A Short Theatre Review

Goggled view-point : operatic thriller's search for the alter ego

Matthew Sharp gave a tantalizing solo performance in the operatic thriller 'Johnny's Midnight Goggles' on Monday January 11, 2010 at Natrani. In the wake of increasingly intrusive nature of globalization, Matthew narrates the story of a metaphorical journey to salvage the enslaved Johnny from the clutches of the Machiavellian machine-driven network. The army of machines form a phalanx of villains who trigger the mindless abuse of human resources and nature.

The episodic structure of the play begins with a path and ends with Johnny walking down the same path and returning from a mundane existence to a living faceless hell to a definitive redemption. The story unfolds with a disappearance using imageries that range from a black camel to the uncomfortable presence of growling animals and gutted instincts. Johnny his friend, has been kidnapped; overcoming fear and foreboding, the protagonist sets out treading back and forth in time. Between pragmatism and dream. Between reality and magic where the journey is the destination. And the fate of one man becomes intertwined with the collective aspirations of the universe.

Matthew is an astute performer and a talented musician. Although there was creative use of sound and sound effects, the mode of communication was primarily auditive. Matthew was largely rooted to one place on the stage due to the cluster equipment and the placement of the cello.

In a way, although the message of the play was to transcend the debilitating influence of the 'machine', Matthew was transfixed due to the technology hub created by his backstage crew. And that itself was a paradox.

Not aiding and neither abetting the narrative was the use of overlapping sound at times jarring the narrative and spilling on to the enmeshed music. enmeshed

Coming back to the narrative, there were political references and asides that echoed the colonialist French man to fashion mishaps of Sarah Palin. The predominant use of green lighting can be viewed at two levels, on one hand it symbolizes greed and on the other it also reflects the sub-text of the environmental decay.

As the story concludes, we stumble onto the realisation that Johnny is the trapped man in all of us. He is the slave of the material-craving world where time zones dissolve and there is a relentless blind onslaught of the brand-web that casts its net on us. In this journey of the stage to the grave; one day in Johnny's hellhole is the equivalent of one year as sickness and the writer in Matthew Sharps script nudges us to believe that that our lives of glut would make us the victims of the excess.

In that clarion call of anyone who is willing to hear and act must walk away from the infernal machines (as Johnny did), the play ends.
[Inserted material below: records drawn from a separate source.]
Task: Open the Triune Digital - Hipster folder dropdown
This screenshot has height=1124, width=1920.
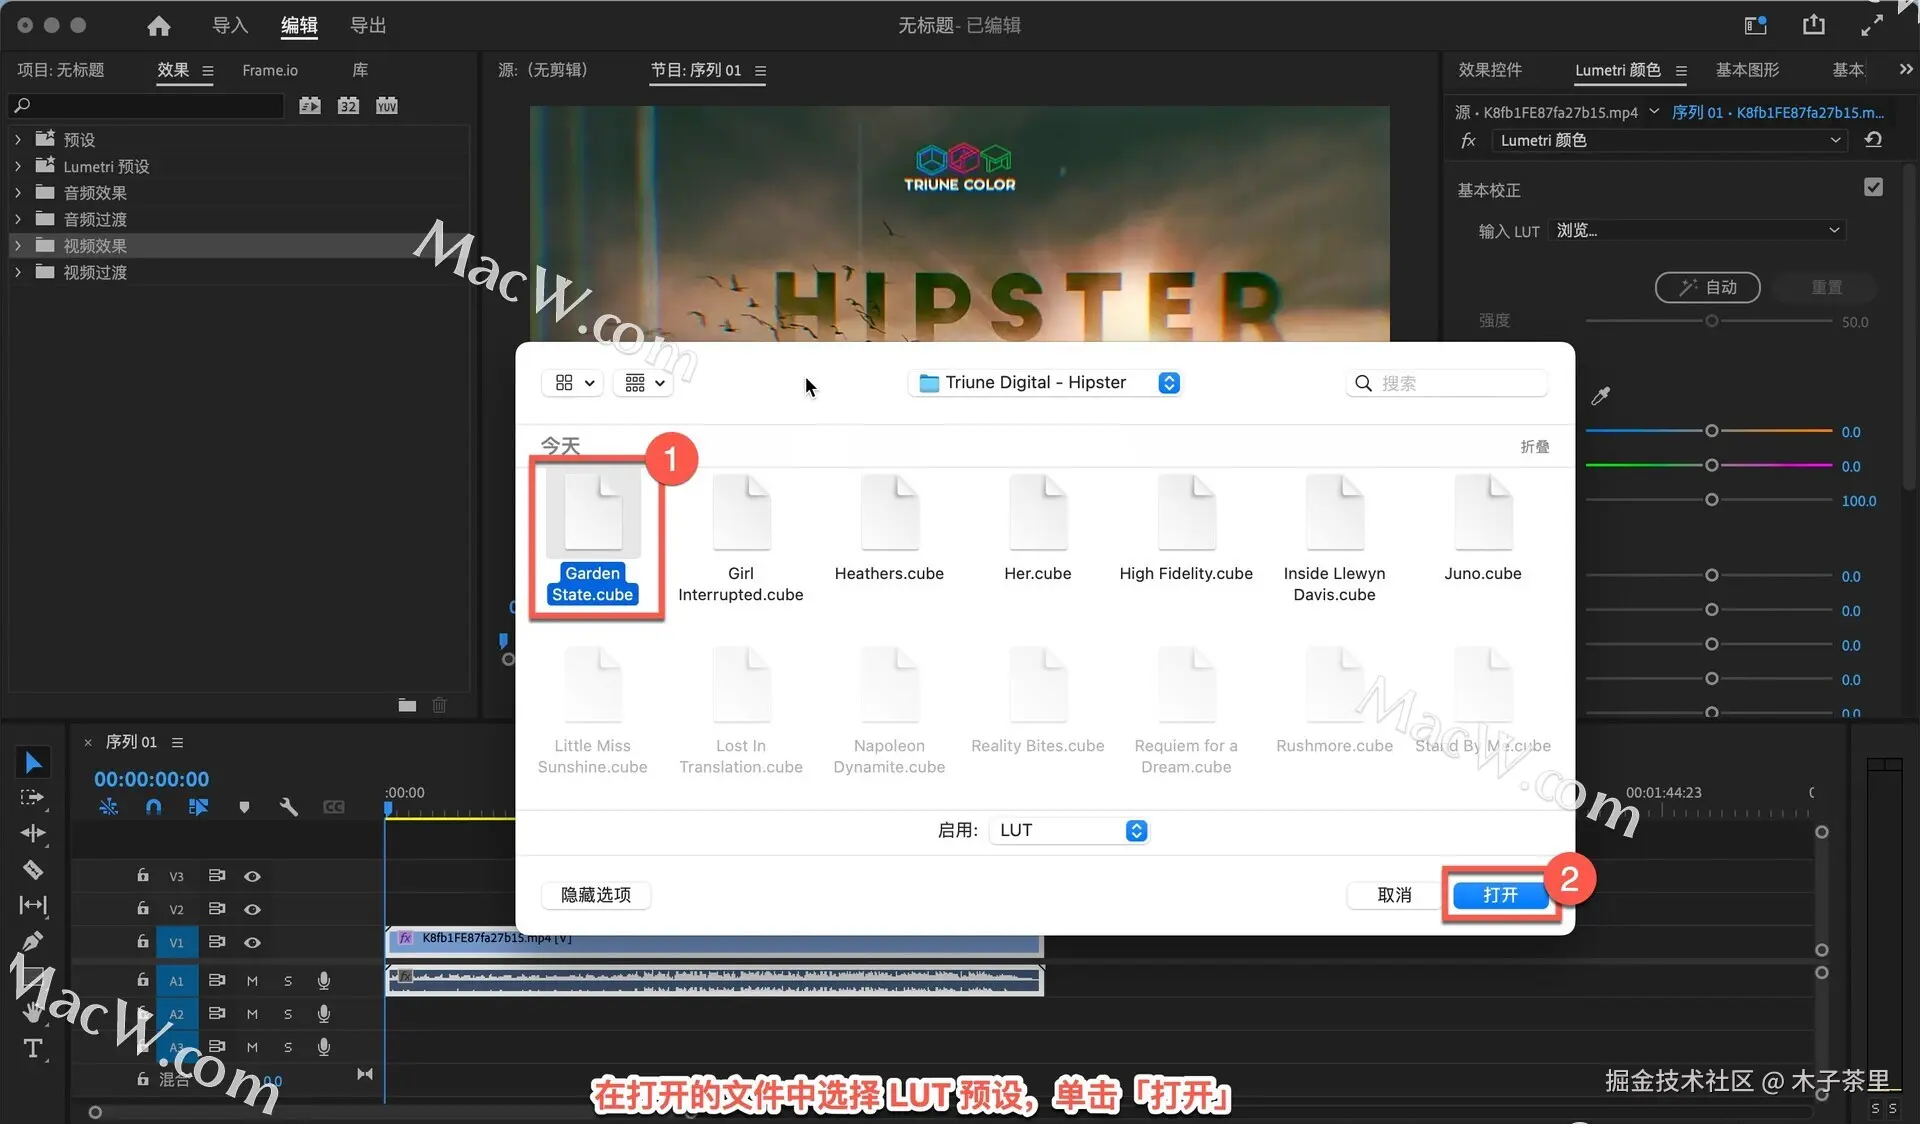Action: coord(1047,383)
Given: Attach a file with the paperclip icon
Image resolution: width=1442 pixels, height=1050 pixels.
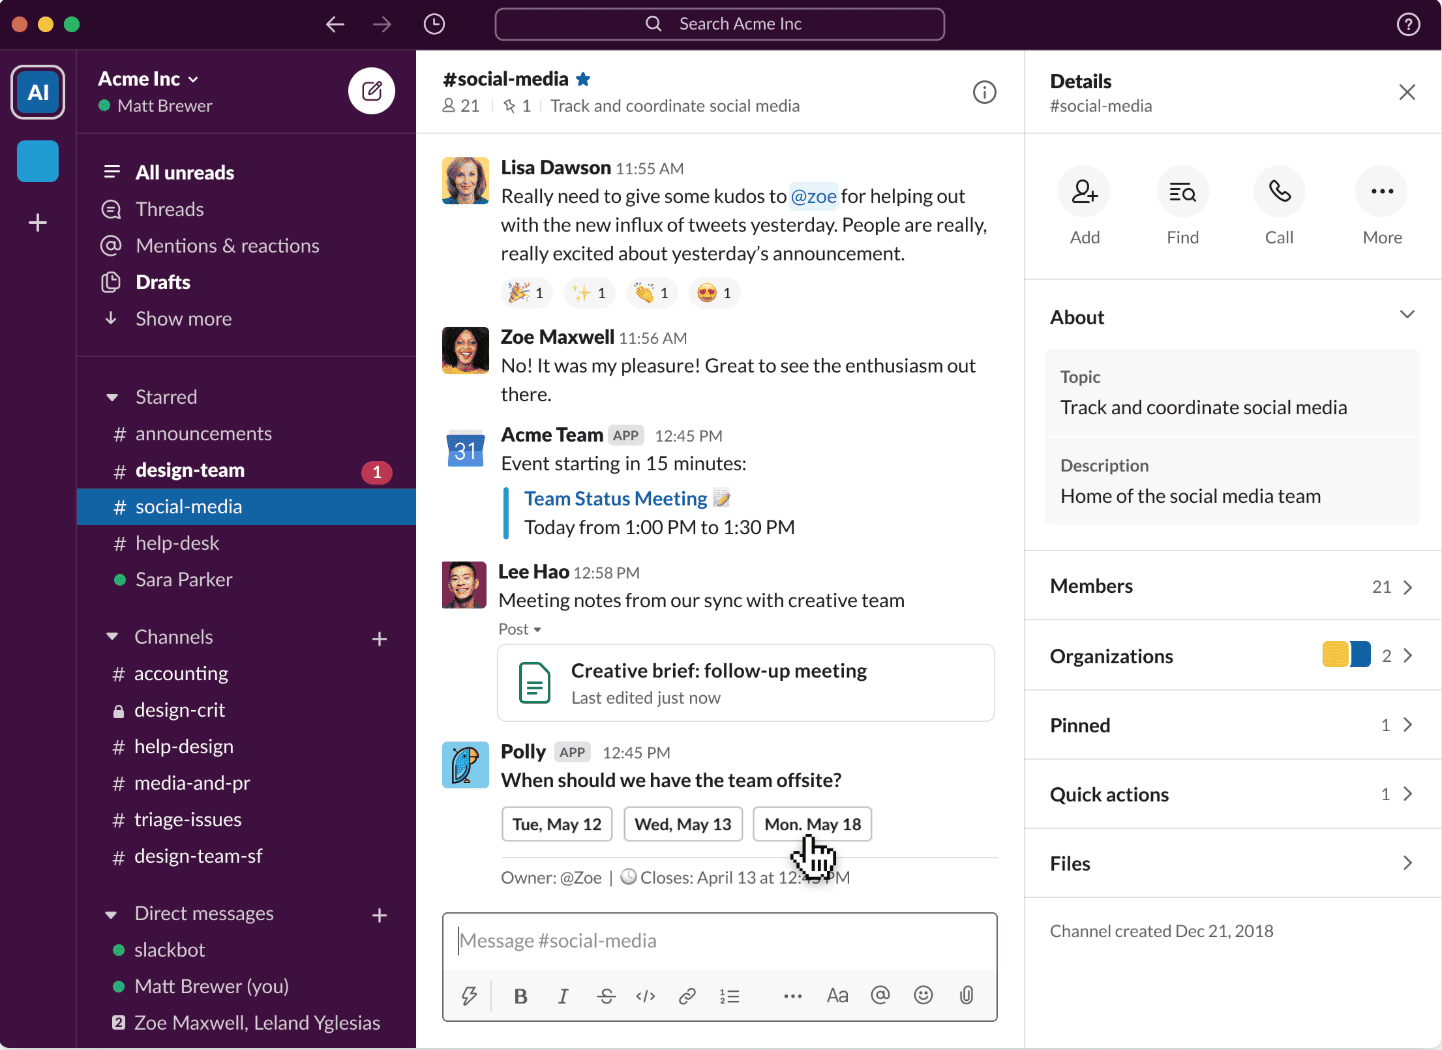Looking at the screenshot, I should [965, 995].
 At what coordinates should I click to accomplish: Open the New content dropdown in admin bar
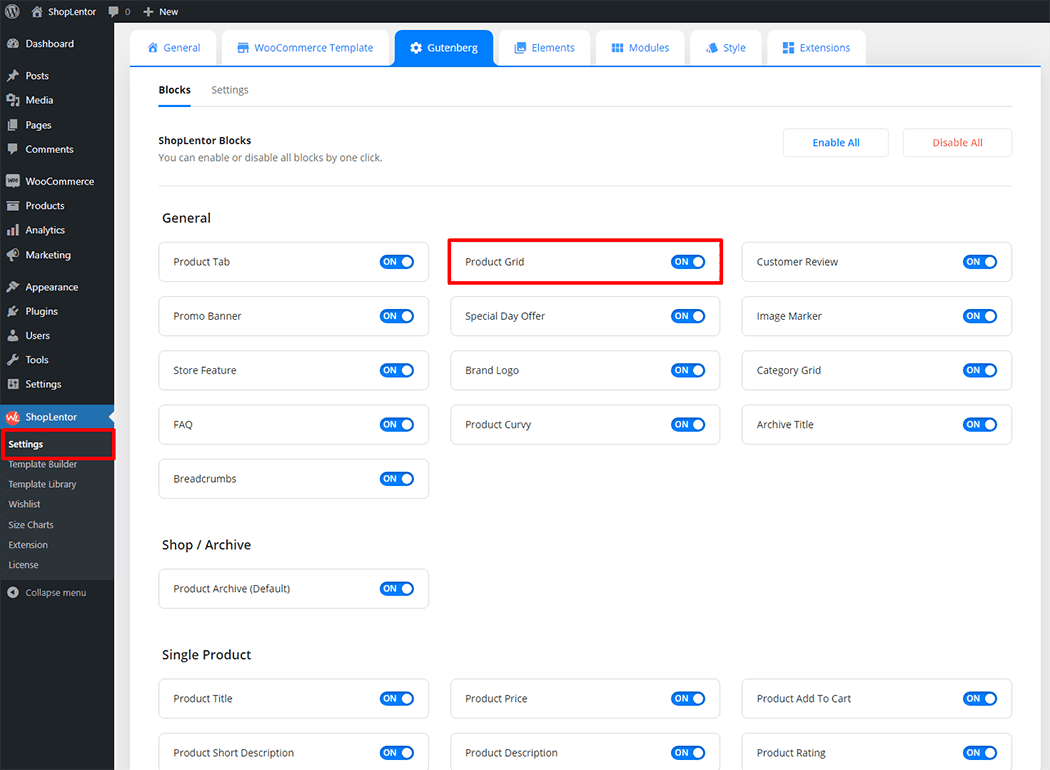tap(161, 12)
But does it? As I drive home to the neon-spilled Ahmedabad road, I am seized by the thoughts of the performance. It's use of myths and metaphor; but only one grouse if the mechanicality of technology(used not very effectively by the performer…revealing at times acute lack of stagecraft) talks about the mechanics of becoming mechanical, aren't we missing the power of live in live performance? What say you Mr Sharp? Are your goggles still on?